Augmented Reality #PhysEd Board Game
I wanted to take moment to show you my latest augmented reality target which is an interactive game board called “What’s Your Zone?” After seeing a really cool picture tweeted by Andy Vasliy where he and his students identified various ways different rates zones positively impact the body I was inspired to create this fitness game.
How to play
Students can play in pairs or larger groups. One student will start by rolling the dice and then scanning the game board target. Once the target is scanned, a 3D brain will appear (left) in the middle of the board and the board game will come to life. The student can then push the game square they land on, which leads them to a specific fitness task. The game squares are split into green, blue and red squares, with each color representing a different heart rate zone. The fitness task for each square is related to the colored heart rate zone of the square. Along with the fitness task is a fact on how the body is impacted by that heart rate zone. Once the student has completed the fitness task, it is the next student’s turn. Students can keep track of where they are on the game board by remembering the number they landed on during their last turn or with game pieces provided by the teacher.

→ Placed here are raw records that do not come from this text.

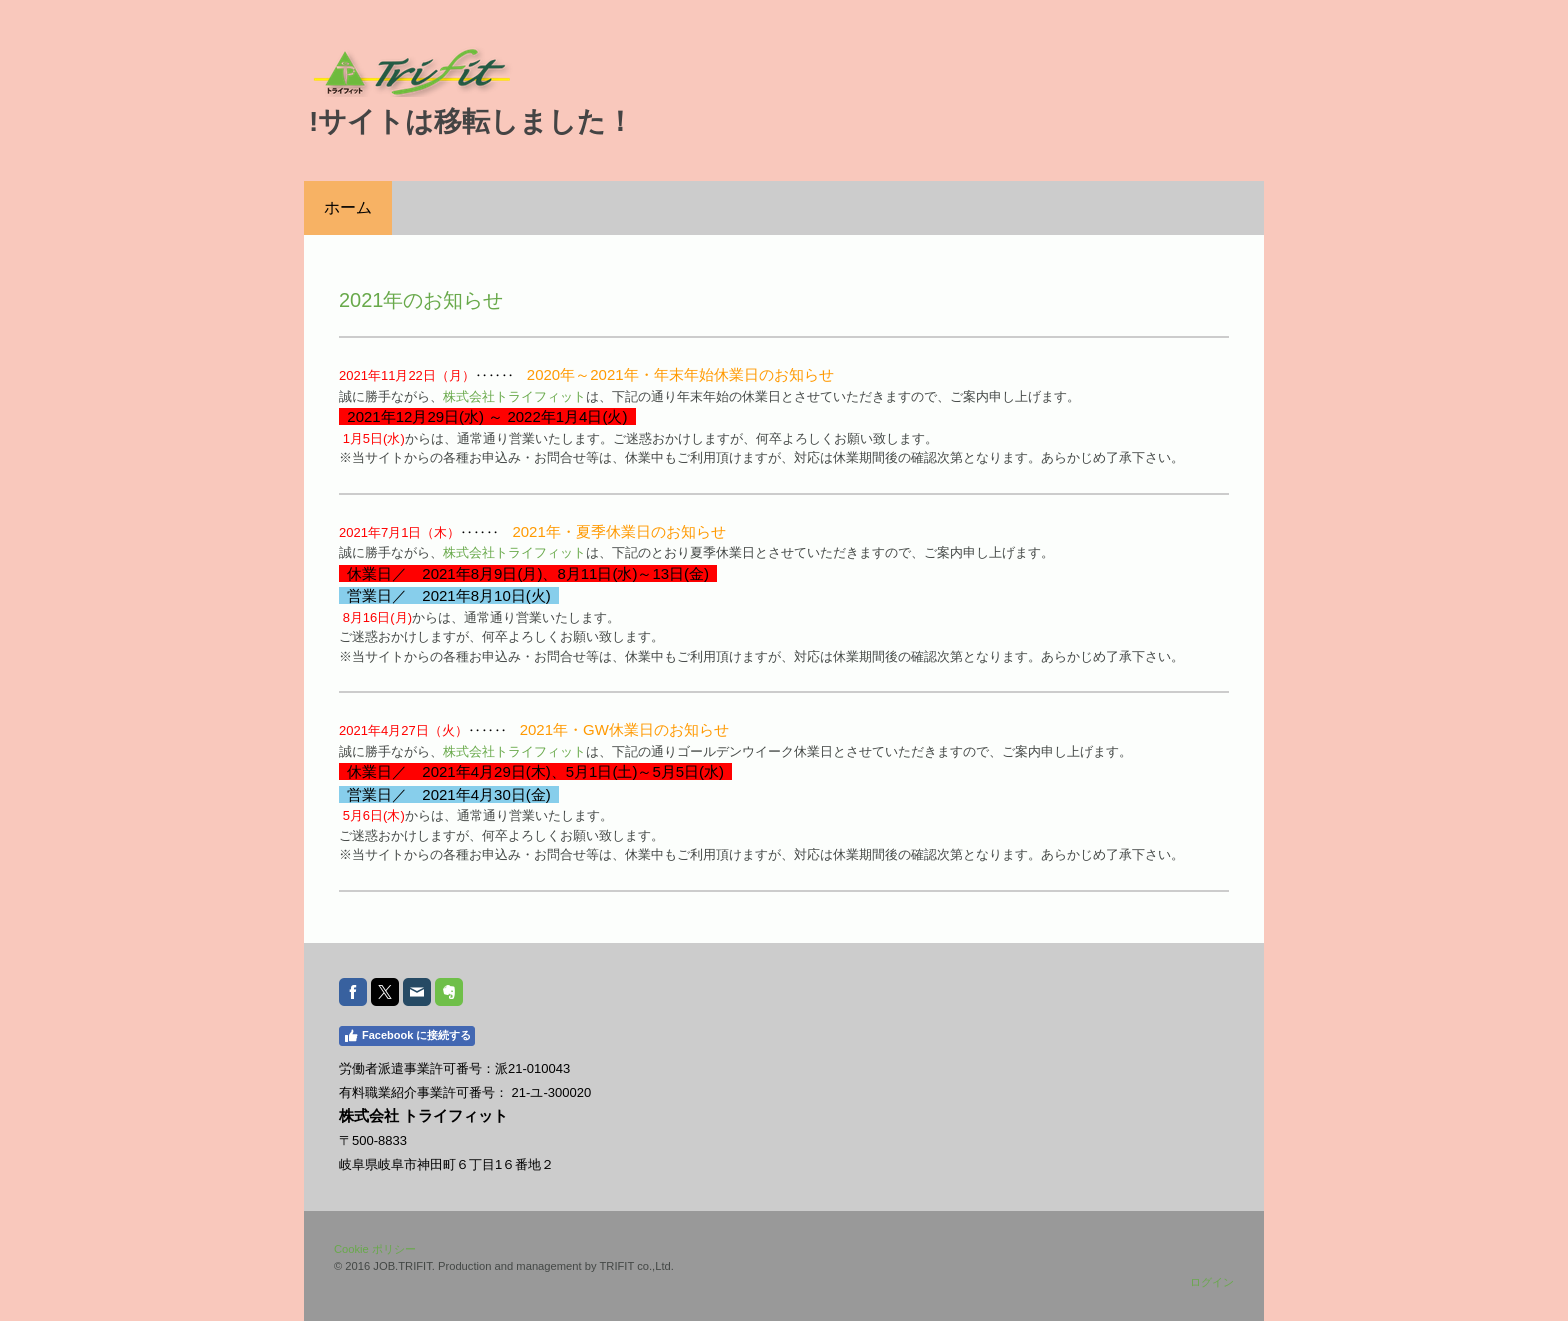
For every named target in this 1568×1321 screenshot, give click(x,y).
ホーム (348, 207)
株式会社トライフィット (514, 396)
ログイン (1212, 1282)
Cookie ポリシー (375, 1249)
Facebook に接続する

Below are directions on how to use the Daqri App to access the game board. I realize technology is not accessed at every school so I have also made a hard copy of the game that can be found here and doesn’t require a mobile device. You will also find the AR Board Game in the same link.

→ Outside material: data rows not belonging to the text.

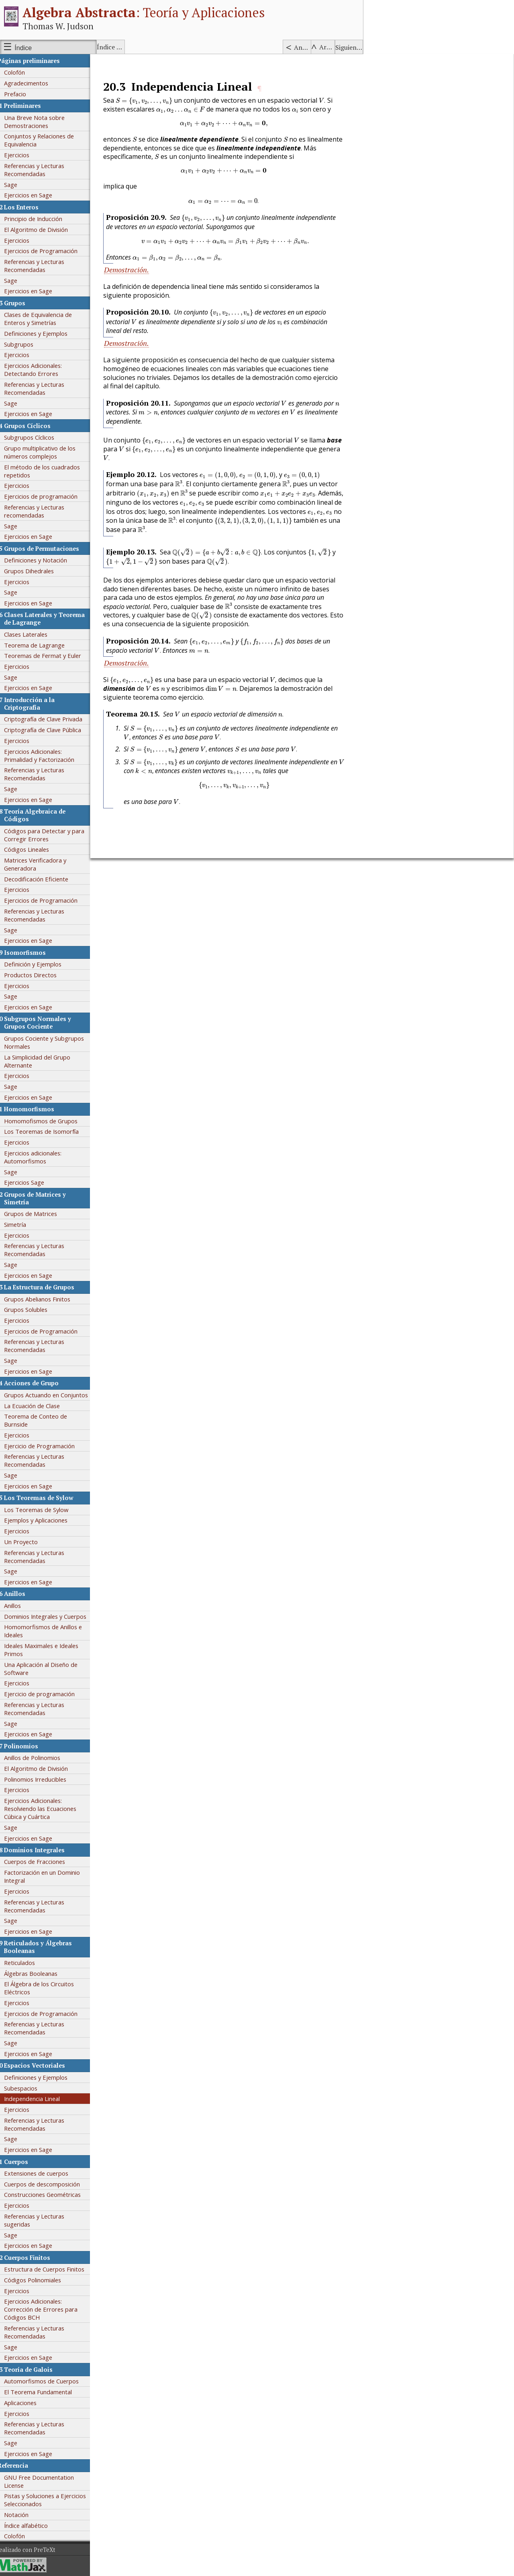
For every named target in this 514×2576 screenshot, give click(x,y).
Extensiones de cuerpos (42, 2173)
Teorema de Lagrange (40, 645)
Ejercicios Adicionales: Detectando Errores (39, 369)
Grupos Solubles (32, 1309)
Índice (23, 48)
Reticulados (25, 1963)
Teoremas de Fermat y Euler (49, 656)
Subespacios (27, 2088)
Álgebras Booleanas (37, 1973)
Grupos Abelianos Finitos (43, 1299)
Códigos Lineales (32, 849)
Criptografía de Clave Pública (49, 730)
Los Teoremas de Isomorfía (47, 1131)
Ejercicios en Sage (34, 195)
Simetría (21, 1224)
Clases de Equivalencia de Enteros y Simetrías (44, 319)
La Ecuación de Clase (38, 1406)
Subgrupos (25, 344)
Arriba (327, 47)
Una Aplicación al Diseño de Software (47, 1668)
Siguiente (349, 47)
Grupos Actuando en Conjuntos (52, 1395)
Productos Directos (36, 975)
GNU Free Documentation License (45, 2481)
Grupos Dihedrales (35, 571)
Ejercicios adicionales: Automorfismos (39, 1157)
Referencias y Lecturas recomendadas (40, 511)
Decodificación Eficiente (42, 879)
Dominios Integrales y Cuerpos (51, 1616)
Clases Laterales (32, 634)
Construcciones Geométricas (48, 2194)
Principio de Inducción (39, 219)
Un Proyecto (27, 1542)
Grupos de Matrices (36, 1214)
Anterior (302, 47)
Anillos (18, 1606)
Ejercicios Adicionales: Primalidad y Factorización (45, 755)
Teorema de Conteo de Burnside (41, 1420)
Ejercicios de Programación (47, 251)
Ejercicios (23, 155)
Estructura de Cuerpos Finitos (50, 2269)
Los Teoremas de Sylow (42, 1510)
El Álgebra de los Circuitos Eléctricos (45, 1988)
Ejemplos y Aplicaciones (42, 1520)
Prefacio (21, 94)
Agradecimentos (32, 83)
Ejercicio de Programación (45, 1446)
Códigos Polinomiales (38, 2280)
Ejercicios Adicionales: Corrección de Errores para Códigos (47, 2309)
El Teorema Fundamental (44, 2392)
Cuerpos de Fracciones (40, 1861)
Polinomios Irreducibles (41, 1779)
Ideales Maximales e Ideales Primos (47, 1650)
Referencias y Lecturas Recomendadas (40, 170)
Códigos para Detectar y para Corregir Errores (50, 835)
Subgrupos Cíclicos (35, 437)
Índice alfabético (111, 47)
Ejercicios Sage (30, 1182)
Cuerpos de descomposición (48, 2184)
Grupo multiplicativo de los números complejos (46, 452)
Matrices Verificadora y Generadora (41, 864)
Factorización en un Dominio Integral (48, 1876)
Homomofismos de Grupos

I created “What’s Your Zone?” to help students meet the following learning outcomes:
- Identify which exercises/physical activities are green zone, blue zone and red zone activities. I use Polar H7 heart rate monitors to accomplish this but students could also take their heart rate manually.

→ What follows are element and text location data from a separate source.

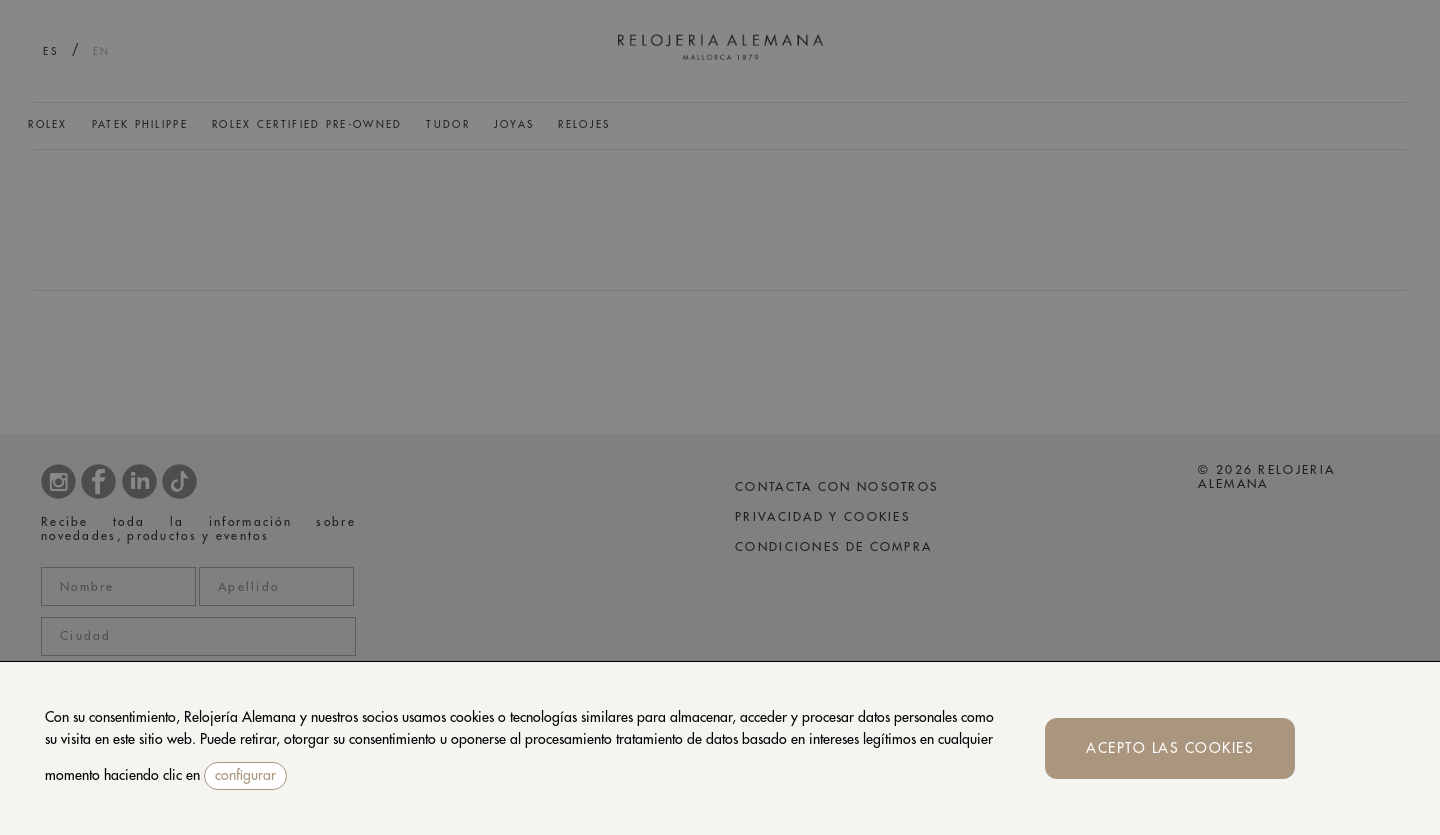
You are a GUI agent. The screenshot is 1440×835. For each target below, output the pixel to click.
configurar (245, 775)
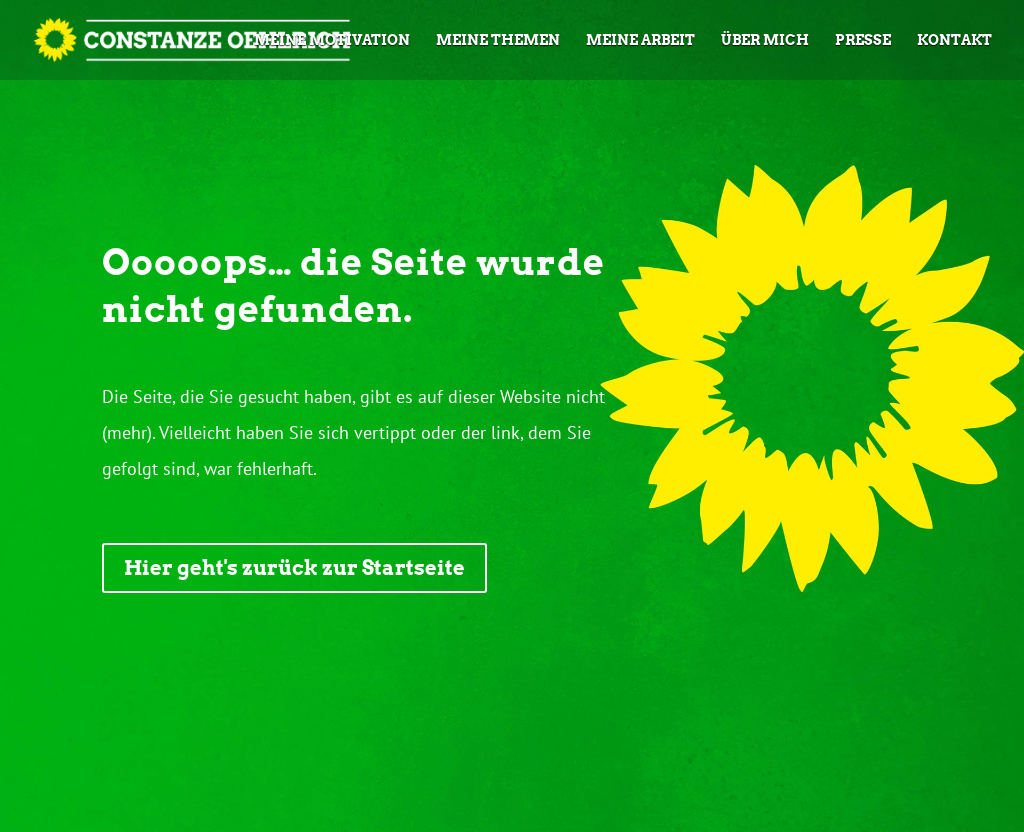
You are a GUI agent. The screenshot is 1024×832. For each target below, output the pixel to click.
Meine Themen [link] (498, 40)
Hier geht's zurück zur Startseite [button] (294, 568)
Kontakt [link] (954, 40)
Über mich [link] (765, 40)
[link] (152, 38)
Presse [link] (863, 40)
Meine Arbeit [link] (640, 40)
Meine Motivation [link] (332, 40)
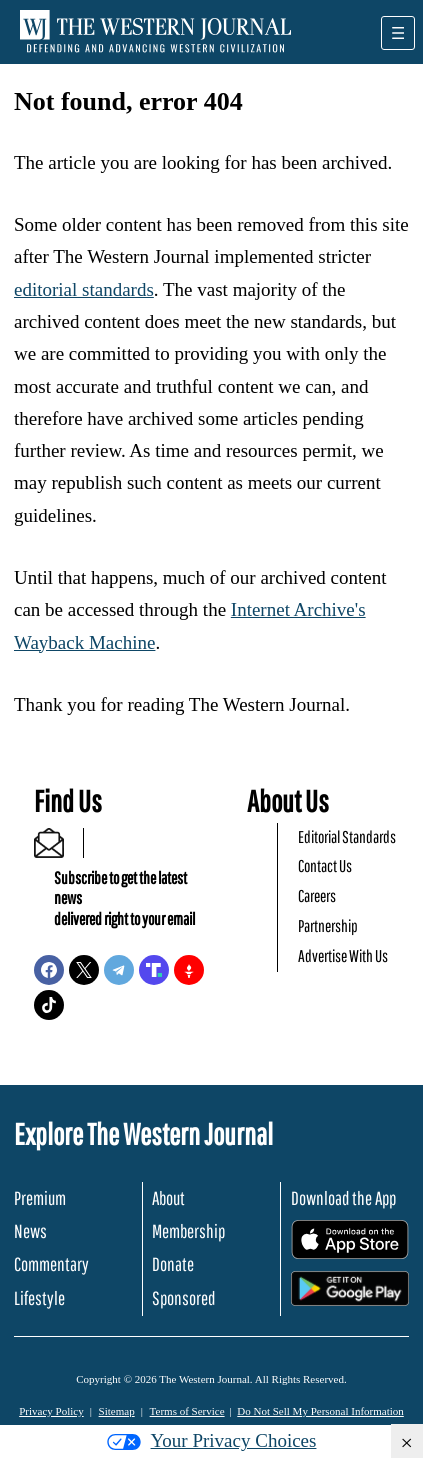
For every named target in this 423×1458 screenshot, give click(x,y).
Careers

- Determine and understand the physiological benefits of each heart rate zone. For example, the red zone gives you confidence.
- Determine and understand the physiological benefits of every heart rate zone. For example, when a student is in the red zone they are growing neural pathways.
- Increase physical activity outside of school. I will encourage my students to take this game home and play it with their families and friends.
Furthermore, teaching how exercise impacts the brain and body, as well as the mental well-being of human beings, is a huge advocacy point for our profession. I hope this can be a tool to help educate the families of my students.
Below is a quick video demonstration of what it looks like when you scan the board game target. You are able to zoom in on different areas of the target making it easier to touch the individual squares. I decided not to include any audio or video in my target to ensure that it would scan quickly. This is the first version of this game board and I plan to make revisions to this target as I see how it works for my students.